Les vendeurs sont certes là, de bibelots peinturlurés par des Africains, de bronzes grecs antiques certifiés indonésiens, de nappes et napperons brodés à la machine, etc. mais elles et ils vous abordent avec une sorte de discrétion un peu paresseuse, quand ils ne vous laissent pas carrément venir. Il a fallu que je tâte une à une la moitié au moins des souples ou rêches éponges naturelles brunes et dorées d'un étal déserté de la promenade du port pour qu'un jeune femme en grande conversation avec une copine sur un banc voisin se lève et s'approche: «Ça vous intéresse? Les grandes sont à huit euros, les moyennes à deux... (elle jauge mon sac à dos un peu déglingué) euh, trois pour dix euros.» J'achète, évidemment.
En quittant le paquebot, nous avons été interpellés en français teinté de belge par un chauffeur de taxi. «Vous allez en ville?» Paul est effectivement né à Bruxelles d'un père grec qui a fini par ramener sa famille ici et qui vit toujours à près de 80 ans dans un village du sud de l'île, «pêchant chassant pis dansant» comme le Caillou-la-Pierre de Vigneault. Il allait nous promener jovialement pendant plus d'une heure dans la nouvelle (mais jolie) ville de Rhodes et sa périphérie — la Vieille Ville, piétonne et motocyclée, lui est interdite.
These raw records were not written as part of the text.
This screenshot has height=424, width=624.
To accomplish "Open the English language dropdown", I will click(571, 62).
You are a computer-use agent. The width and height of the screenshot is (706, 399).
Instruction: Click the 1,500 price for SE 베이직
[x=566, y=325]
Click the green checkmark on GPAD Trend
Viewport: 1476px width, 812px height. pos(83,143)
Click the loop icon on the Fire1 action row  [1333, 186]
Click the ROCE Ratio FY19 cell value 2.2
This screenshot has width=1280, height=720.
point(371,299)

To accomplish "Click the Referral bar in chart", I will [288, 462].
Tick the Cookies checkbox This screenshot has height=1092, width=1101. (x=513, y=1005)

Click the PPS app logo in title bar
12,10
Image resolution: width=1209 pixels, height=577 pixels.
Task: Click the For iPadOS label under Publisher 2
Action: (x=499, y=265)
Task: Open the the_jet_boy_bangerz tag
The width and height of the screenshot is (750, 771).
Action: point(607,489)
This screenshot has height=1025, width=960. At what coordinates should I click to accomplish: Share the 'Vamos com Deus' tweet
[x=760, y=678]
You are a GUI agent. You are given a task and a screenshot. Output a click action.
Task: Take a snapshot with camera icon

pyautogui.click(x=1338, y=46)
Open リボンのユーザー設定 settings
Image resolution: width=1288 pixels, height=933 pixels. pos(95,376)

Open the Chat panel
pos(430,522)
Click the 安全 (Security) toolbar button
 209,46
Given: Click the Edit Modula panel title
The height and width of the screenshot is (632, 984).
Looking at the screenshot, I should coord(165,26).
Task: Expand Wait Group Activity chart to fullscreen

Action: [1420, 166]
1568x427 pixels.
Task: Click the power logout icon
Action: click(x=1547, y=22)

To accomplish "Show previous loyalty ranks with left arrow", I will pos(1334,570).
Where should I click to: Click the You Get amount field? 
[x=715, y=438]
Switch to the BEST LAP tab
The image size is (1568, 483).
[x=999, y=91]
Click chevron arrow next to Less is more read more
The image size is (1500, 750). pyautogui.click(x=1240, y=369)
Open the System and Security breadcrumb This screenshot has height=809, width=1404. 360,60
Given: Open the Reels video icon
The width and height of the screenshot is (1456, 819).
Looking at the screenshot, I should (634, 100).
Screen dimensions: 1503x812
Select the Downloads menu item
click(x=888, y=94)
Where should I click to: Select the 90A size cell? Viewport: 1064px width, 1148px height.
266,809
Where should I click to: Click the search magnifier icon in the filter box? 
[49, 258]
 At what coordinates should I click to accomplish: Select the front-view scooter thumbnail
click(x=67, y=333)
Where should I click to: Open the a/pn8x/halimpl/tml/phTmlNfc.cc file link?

Après qu'il nous ait déposés, nous avons commencé par nous perdre non sans plaisir dans les ruelles souvent anonymes voisines de la Porte de Saladin. Mais désespérant de retrouver la taverne renommée de fruits de mer Romios, dont nous avions gardé si bonne mémoire, nous nous sommes bêtement rabattus sur le plus pimpant des restos rencontrés au coin d'une place. Erreur «touristique» par excellence. D'une terrasse aux trois-quarts vide, on nous a placés à la table sans doute la plus venteuse, on nous a servi des ouzos sur glaçon (au singulier) mesurés au microlitre et on nous a proposé une rondelette «cigala» (langouste grecque) de plus d'un kilo pour un prix que n'aurait pas dédaigné le plus chic des écaillers de Paris.
Comme nous hésitions, le garçon est revenu, l'air navré: «Je m'excuse, celle-là vient d'être vendue à une autre table. Mais j'en ai une autre un peu plus grosse... et un peu plus chère?» — «Combien?» — “Seulement 25 euros de plus...» Nous avons mangé du poisson grillé.
Si Azur a bientôt décidé de rentrer à bord digérer son coûteux mais assez correct repas, il en fallait plus pour me décourager. J'ai passé deux bonnes heures à tournicoter dans les dédales du pittoresque quartier juif, autour de la mosquée turque, près de l'église et des rues presque secrètes du voisinage arménien, tous ces vestiges remarquablement vivants d'un passé aussi long qu'hétéroclite et violent. 
Je suis revenu monter la rue «Ippotôn» que longent les sept médiévales auberges (une par pays d'origine) des antiques Chevaliers de Rhodes jusqu'à la place ensoleillée où se dresse la façade du magnifique Château des Grands-Maîtres de l'ordre, que j'avais jadis parcouru d'un bout à l'autre. Je suis repassé devant la venelle de bijoutiers où j'avais acheté pour Azur le premier vrai bijou que je lui offrais au lendemain de ma retraite, une élégante et minimale parure ciselée d'or et de platine — qu'elle n'a que bien rarement portée avant d'en casser récemment le collier.
Et comme la première fois, je suis remonté à bord en me disant qu'une seule journée ici, ça ne suffit pas, qu'il faut absolument que nous revenions un jour y passer au moins deux semaines de vacances.... Oui, mais quand?